Le sentier traverse également des zones de maquis dense où les parfums se succèdent : romarin, myrte, lentisque, lavande sauvage. Au printemps, les cistes couvrent les collines de fleurs blanches et roses. En été, les cigales accompagnent chaque pas de leur chant strident. C'est une randonnée qui sollicite tous les sens, et qui rappelle à chaque instant que la Corse du Sud est un territoire où l'histoire et la nature se sont entrelacées de manière indissociable.
Les tours et le coucher de soleil
S'il est un moment idéal pour visiter une tour génoise, c'est au coucher du soleil. Ces constructions massives, déjà impressionnantes en plein jour, prennent une dimension presque mystique lorsque la lumière du soir les enveloppe. Le granit rosé s'embrase, les ombres s'allongent sur la mer, et l'on imagine un instant le guetteur d'autrefois, debout sur la plate-forme sommitale, scrutant l'horizon dans la lumière déclinante.
La tour de Fautea au couchant est un spectacle à elle seule. Le soleil descend derrière les montagnes, et la tour se découpe en ombre chinoise sur un ciel de feu. La tour de la Chiappa offre un autre registre : tournée vers le large, elle capte les derniers rayons qui ricochent sur la surface de l'eau, créant un jeu de reflets et de contre-jours qui défie la photographie.

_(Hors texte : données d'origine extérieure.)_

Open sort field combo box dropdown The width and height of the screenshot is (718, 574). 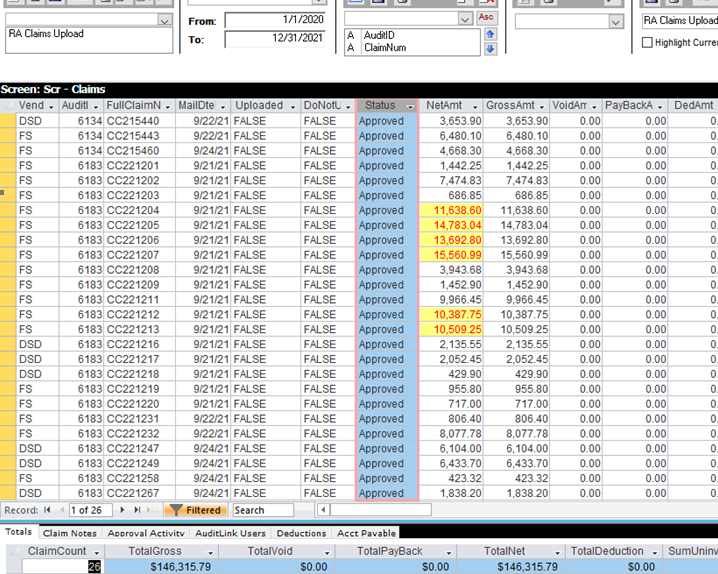(465, 19)
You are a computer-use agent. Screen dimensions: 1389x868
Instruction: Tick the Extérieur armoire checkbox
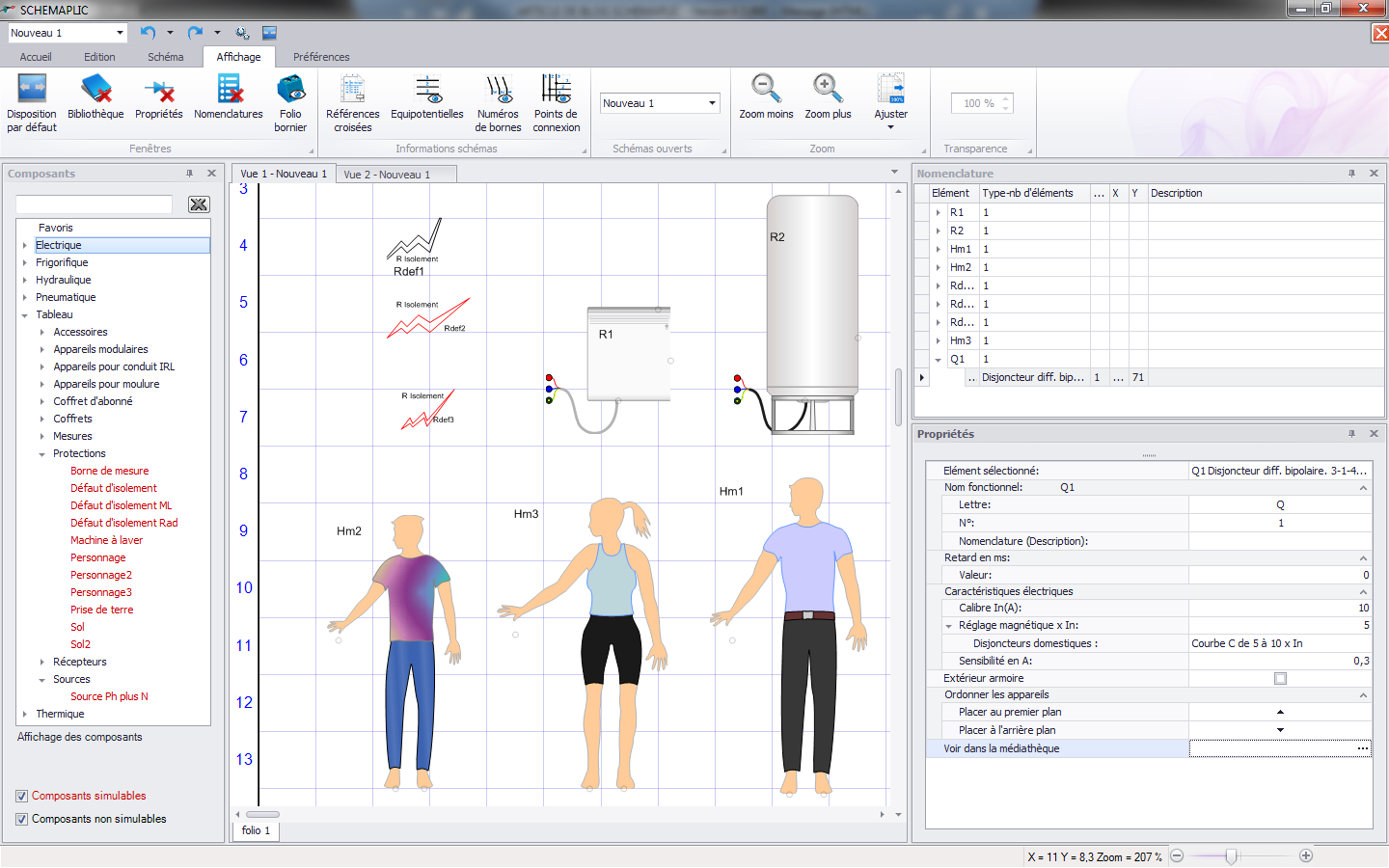(1280, 678)
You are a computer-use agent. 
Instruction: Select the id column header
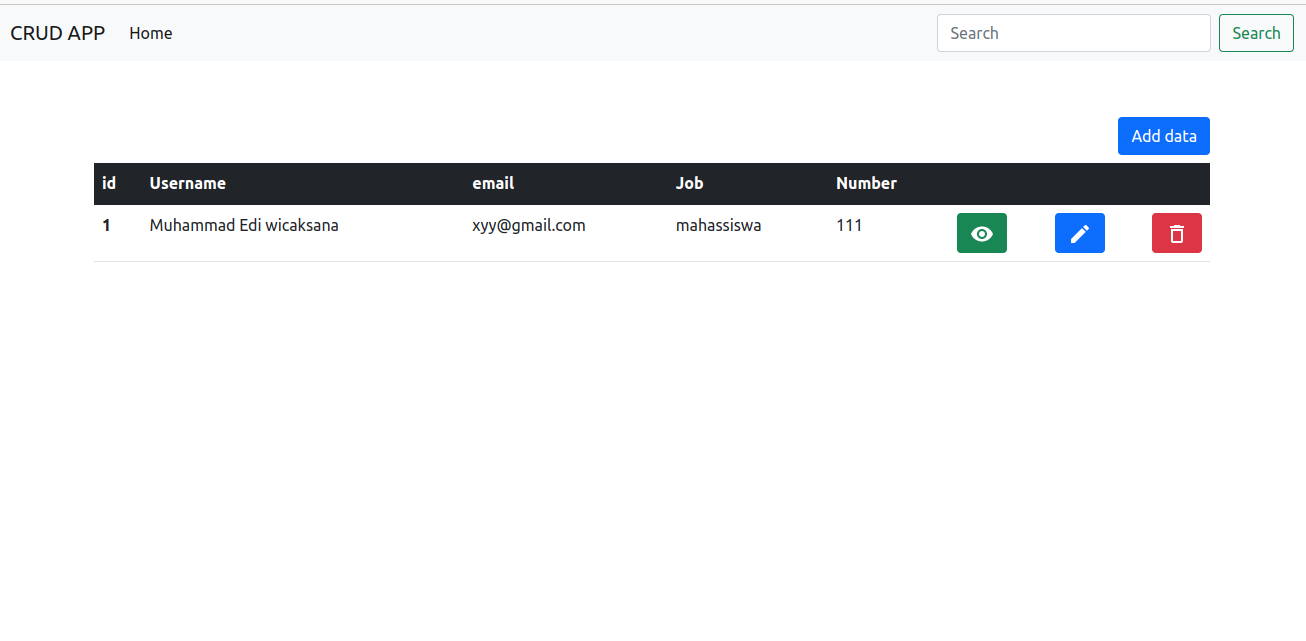point(108,183)
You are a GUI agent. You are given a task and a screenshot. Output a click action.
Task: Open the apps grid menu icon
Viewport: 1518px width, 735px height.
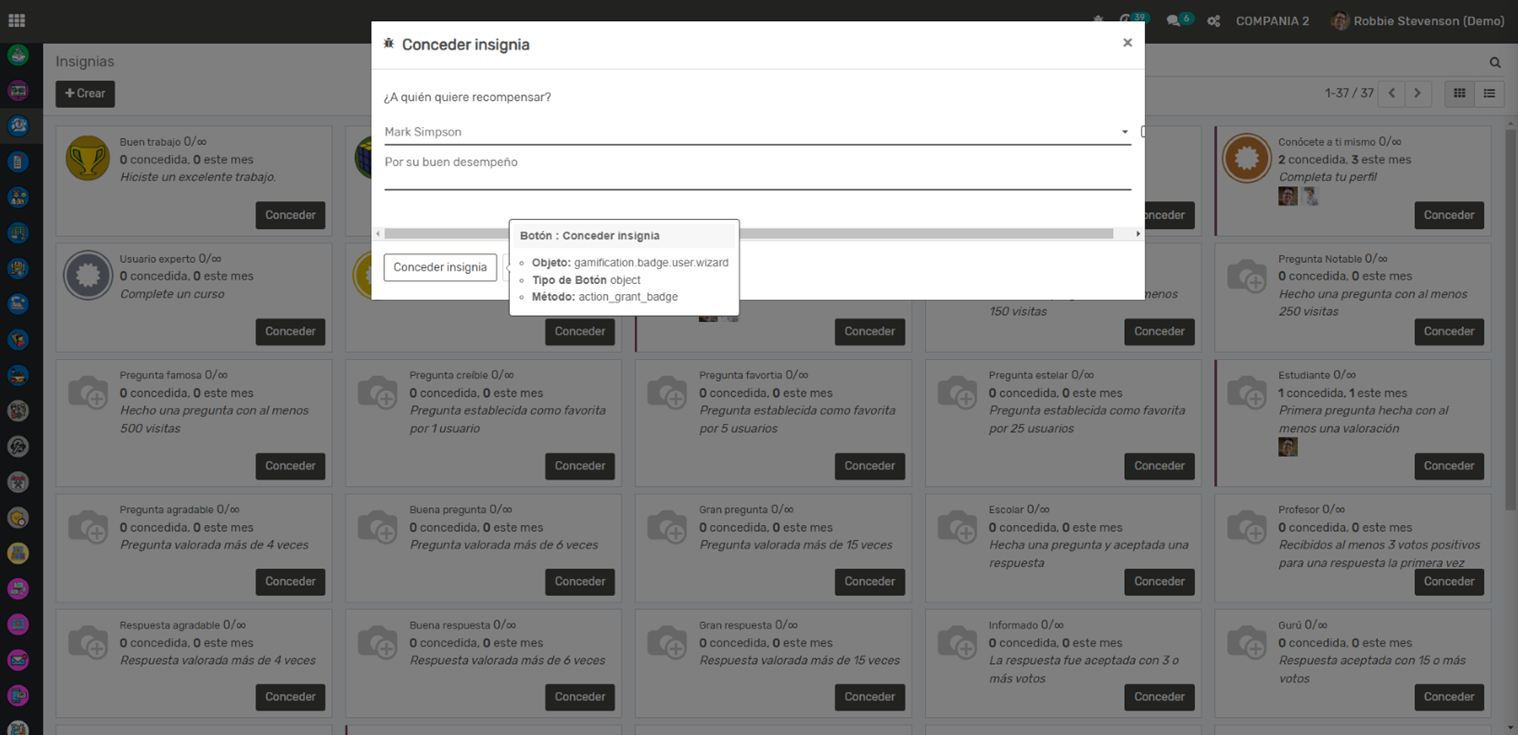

Pour les hôtes de Villa Azaitu, ces excursions de fin de journée sont un complément parfait aux journées de plage. Après une journée de farniente à Palombaggia ou Santa Giulia, s'offrir une heure de marche vers une tour génoise pour y admirer le coucher de soleil, c'est enrichir son séjour d'une dimension culturelle et contemplative. C'est comprendre que la beauté de la Corse du Sud n'est pas seulement dans ses plages, mais aussi dans ces pierres chargées d'histoire qui veillent sur le rivage depuis cinq siècles.